With an effort he put the question aside, and in the emotional reaction which followed, he felt that his spirit soared into the blue October sky. Emily, looking at him at dinner, thought that she had never seen him so animated, so light-hearted, so boyishly unreserved. When his game of dominoes with Beverly was over, he followed the children out into the orchard, where they were gathering apples into great straw hampers; and as he stood under the fragrant clustering boughs, with the childish laughter in his ears, he felt that his perplexities, his troubles, even his memories had dissolved and vanished into air. An irresponsible happiness swelled in his heart while he watched the golden orchard grass blown like a fringe upon the circular outline of the hill.

But when night fell the joy of the sunshine went from him, and it was almost with a feeling of heaviness that he lit his lamp and sat down in the chintz-covered chair under the faded sampler worked by Margaret, aged nine.
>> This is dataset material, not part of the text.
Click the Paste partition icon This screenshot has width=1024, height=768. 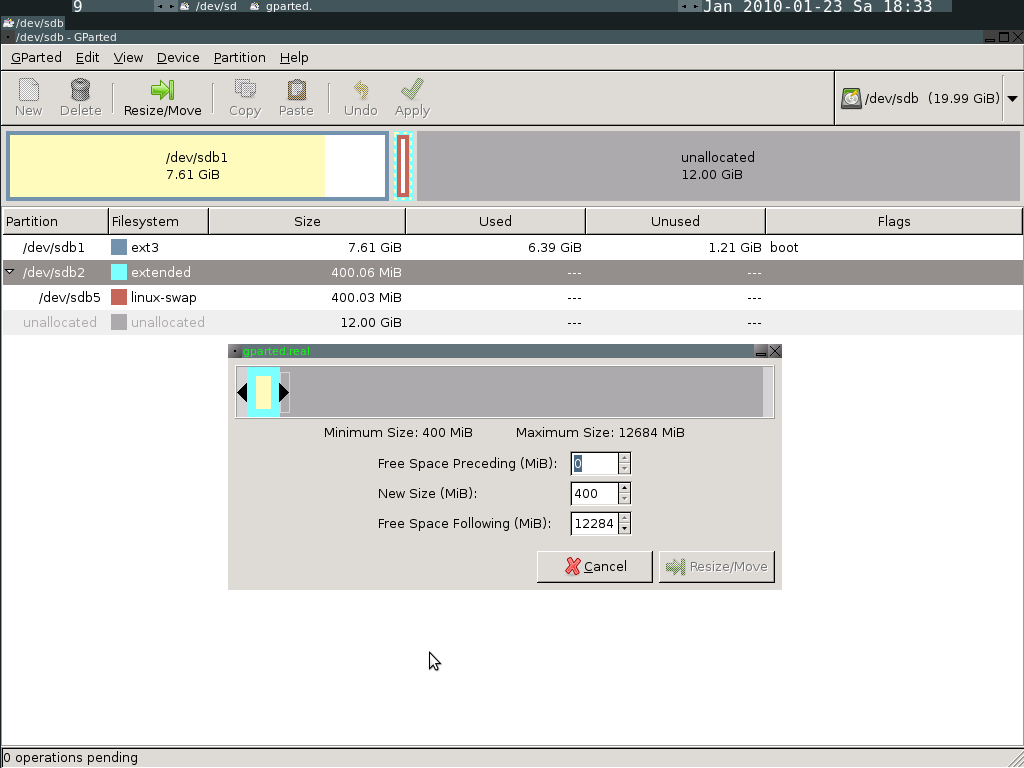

Without apparent cause or outward disturbance he had passed from the exhilaration of the afternoon into a pensive, almost a melancholy mood. The past, which had been so remote for several hours, had leaped suddenly to life again – not only in his memory, but in every fibre of his body as well as in every breath he drew. "No, I cannot escape it, for is it not a part of me – it is I myself," he thought; and he knew that he could no more free himself from his duty to Milly Trend than he could tear the knowledge of her existence from his brain. "After all, it is not Milly Trend," he added, "it is something larger, stronger, far more vital than she."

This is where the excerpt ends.